As of this year, these markets are mandating ESG Reporting:
🇧🇷 Brazil – GRSAC Report on Social, Environmental and Climate-related Risks and Opportunities
Financial institutions and banks must provide a report that aligns with TCFD, an ESG framework for reporting on climate change. In Brazil’s case the TCFD-aligned report is not limited to climate change, covering ESG governance, strategy, risk management, and as of 2022, include emissions metrics and targets.
🇨🇦 Canada – Disclosure of Climate-related risks
From 2024, federally regulated institutions in Canada will be required to submit TCFD-aligned reports on climate risks. The disclosure will expand to other areas of the economy in time.

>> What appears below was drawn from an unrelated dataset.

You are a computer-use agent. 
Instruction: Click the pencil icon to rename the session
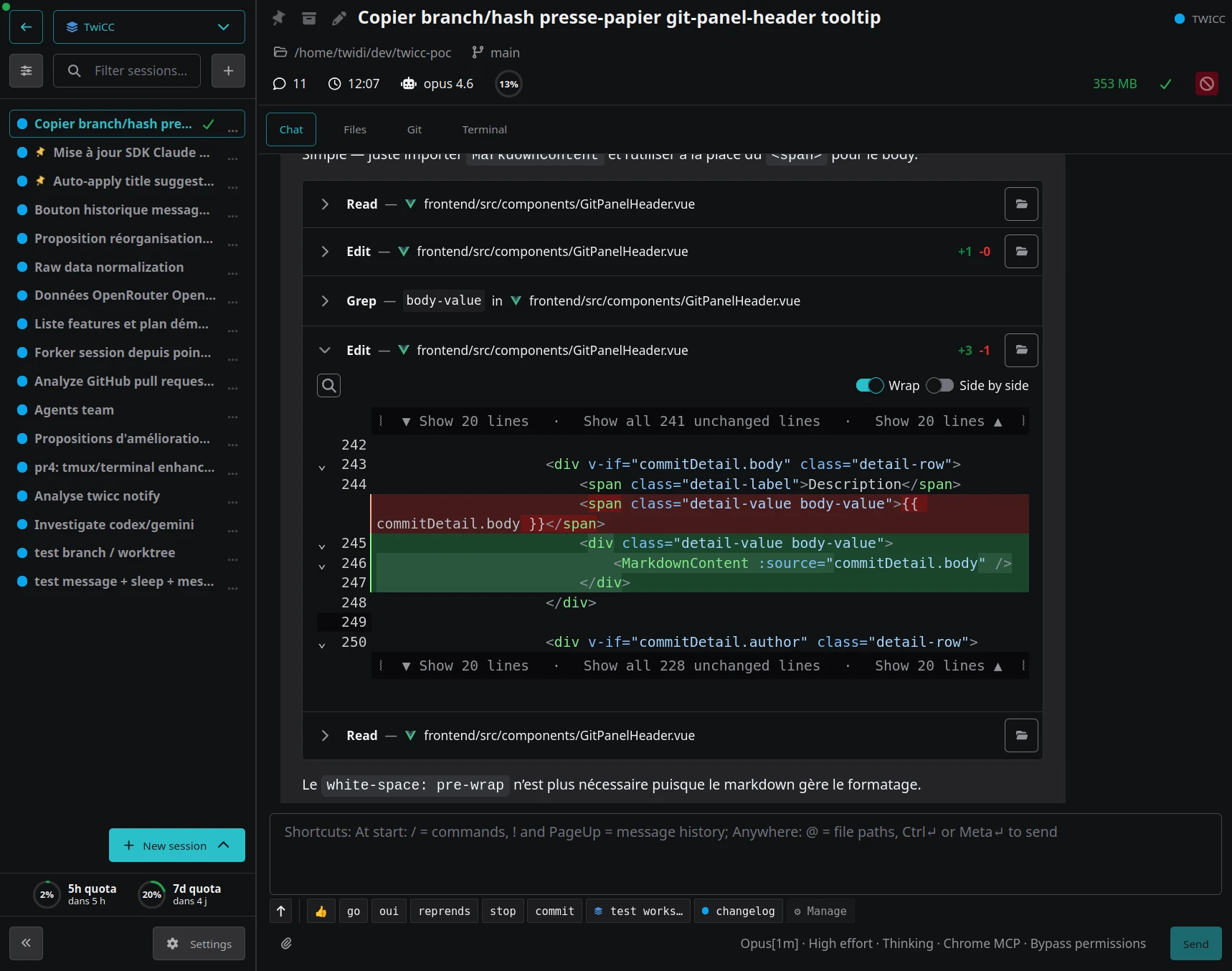[339, 18]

🇭🇰 Hong Kong – HKEX climate-related disclosures
Starting in 2025, financial institutions and companies listed on the Hong Kong Stock Exchange will have to include a TCFD-aligned report on the financial impact of climate change on their business in their ESG reports.
🇪🇺 EU – Corporate Sustainability Reporting Directive(CSRD)

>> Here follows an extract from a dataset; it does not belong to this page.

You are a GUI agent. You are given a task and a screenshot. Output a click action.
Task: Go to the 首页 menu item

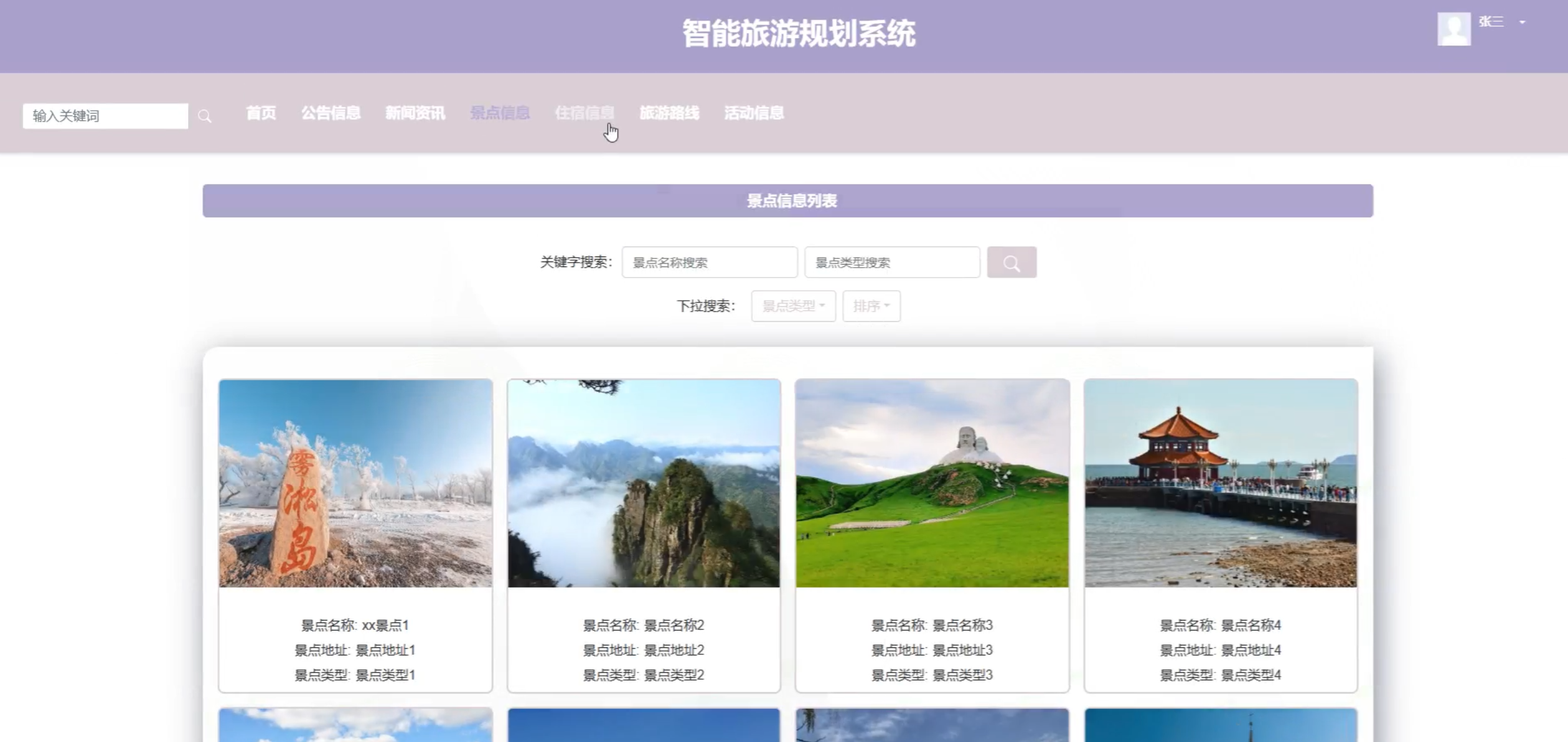tap(261, 113)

CSRD applies to companies operating within the European Union and mandates ESG reporting on all sustainability categories. CSRD reporting does not fully align with TCFD as the EU is developing its own set of ESG reporting standards with ESRS EFRAG. The EFRAG reporting standards are mostly aligned with the ISSB framework. The ESG categories included in a CSRD report are:
E-Environment | S-Social | G-Governance |
Climate change | Own workforce | Business conduct |
Pollution | Workers in the value chain | |
Resource use and circular economy | Affected communities | |
Biodiversity and ecosystems | Consumers and end-users |
The roll-out of CSRD starts in 2025 for FY 2024 and concludes in 2028 for FY 2027.
🇳🇿 New Zealand – Mandatory climate-related disclosures
Around 200 entities in New Zealand are required to produce TCFD-aligned climate-related disclosures gradually, beginning with the financial year 2023.
🇸🇬 Singapore – SGX sustainability reporting
Listed companies within Finance, Energy, and Food, agriculture and forest products must produce a TCFD-aligned report on climate change, starting with FY 2023.
🇨🇭 Switzerland – Ordinance on mandatory climate disclosures
The Swiss climate disclosures apply to large or publicly listed companies and require the submission of a TCFD-aligned report on climate change as of 2024 for FY 2023.
🇬🇧 UK – Mandatory climate-related financial disclosures
Publicly listed and the largest companies in the UK must create a TCFD-aligned report on climate change already in 2023 for FY 2022. The mandate will roll out across the economy by 2025.
🇺🇸 USA – SEC climate disclosures
Depending on the size and filing classification of a company, American companies will have to submit a TCFD-aligned report to the Securities and Exchange Commission between 2024-2026 and onward.
👉 Interested in mandatory climate disclosure requirements? Check out our Complete Guide To The Mandatory Climate-Related Financial Disclosures.
Voluntary ESG Reporting Frameworks
How can a company approach its own ESG reporting? When the ESG report is voluntary, follow an ESG reporting framework and ensure that your data is abiding by a credible standard. Let’s walk through them.
The Global Reporting Initiative (GRI)
What is GRI?
GRI is a comprehensive ESG reporting framework developed for companies to report and communicate their environmental, social, and financial impact. GRI is central to the ESG reporting framework landscape, aligning with bodies such as the European Reporting Advisory Group (EFRAG), The Sustainability Accounting Standards Board (SASB), and the International Financial Reporting Standards (IFRS) foundation to minimize discrepancies among ESG reporting frameworks.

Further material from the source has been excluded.